→ **Work instructions**:
Every record here must be copied exactly, except for the images it holds.

==== Dataset records

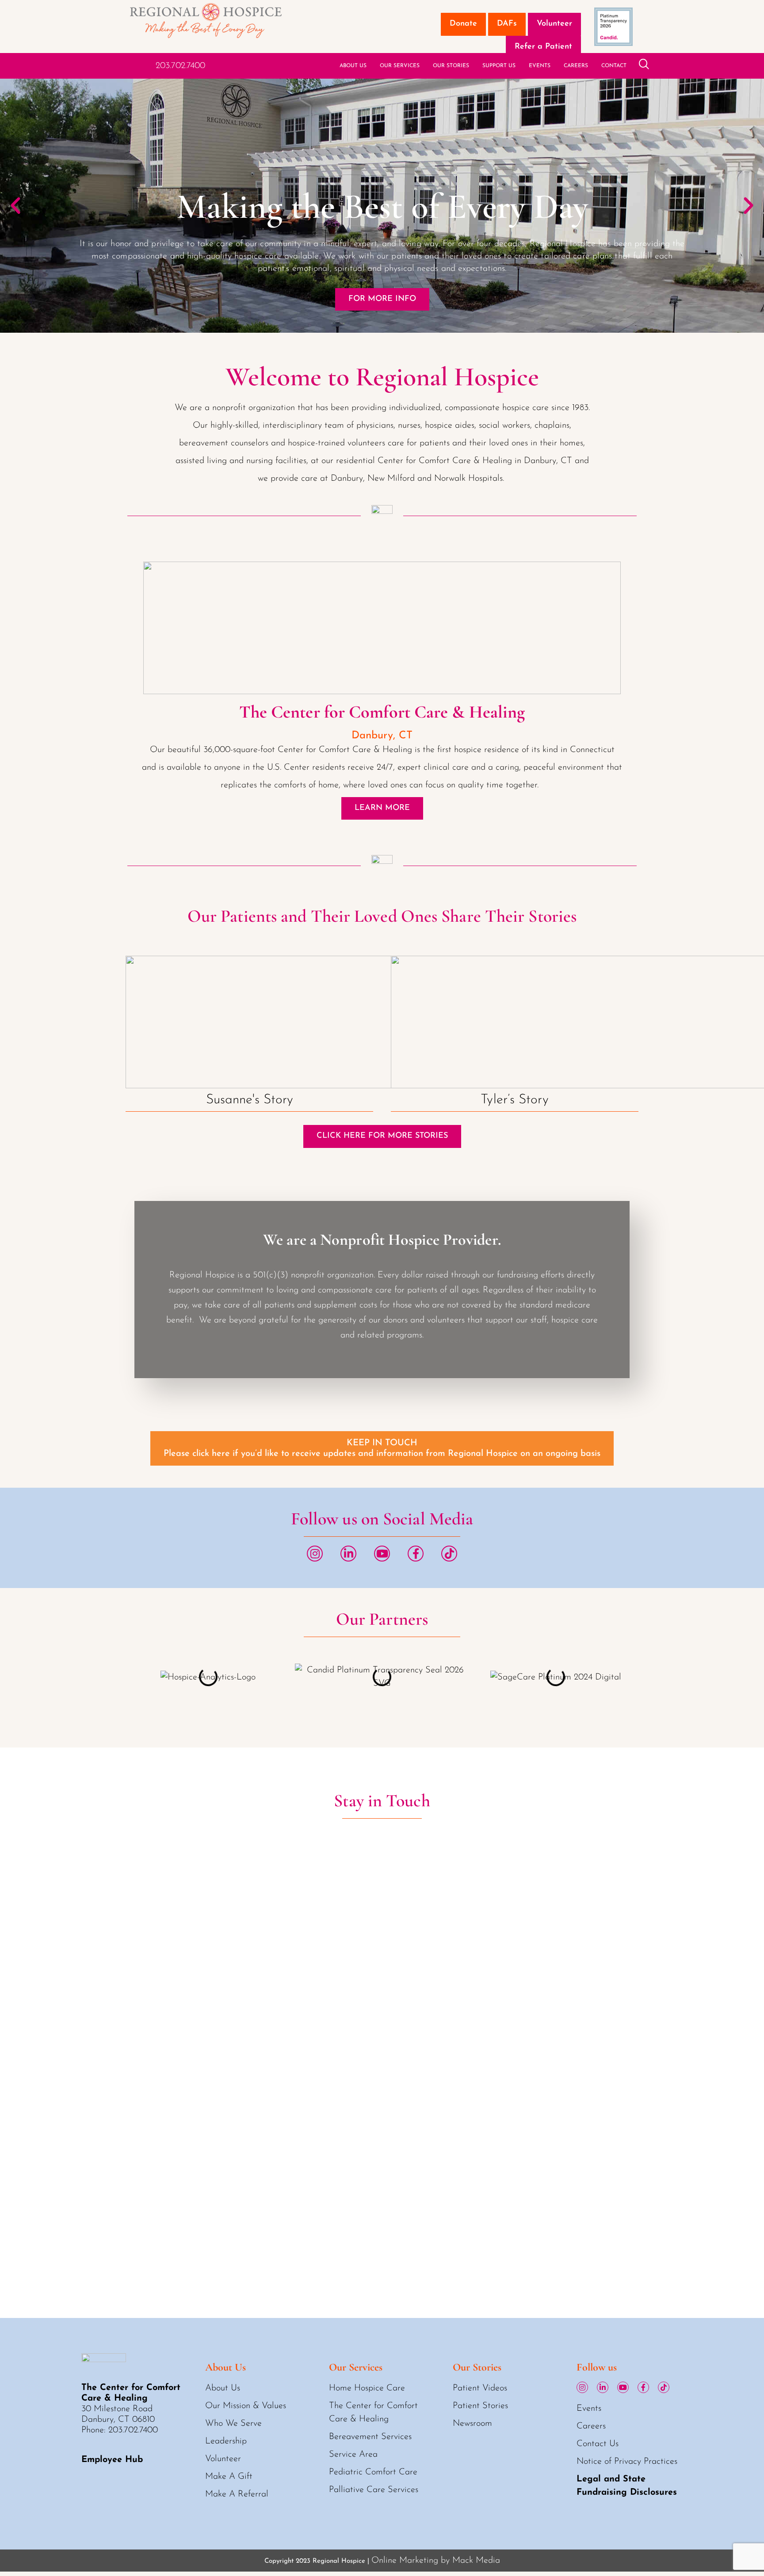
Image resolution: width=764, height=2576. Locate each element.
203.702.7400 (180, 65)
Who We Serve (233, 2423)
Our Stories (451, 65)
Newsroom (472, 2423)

========

→ **Output below**:
Image resolution: width=764, height=2576. Locate each element.
203.702.7400 (180, 65)
Who We Serve (233, 2423)
Our Stories (451, 65)
Newsroom (472, 2423)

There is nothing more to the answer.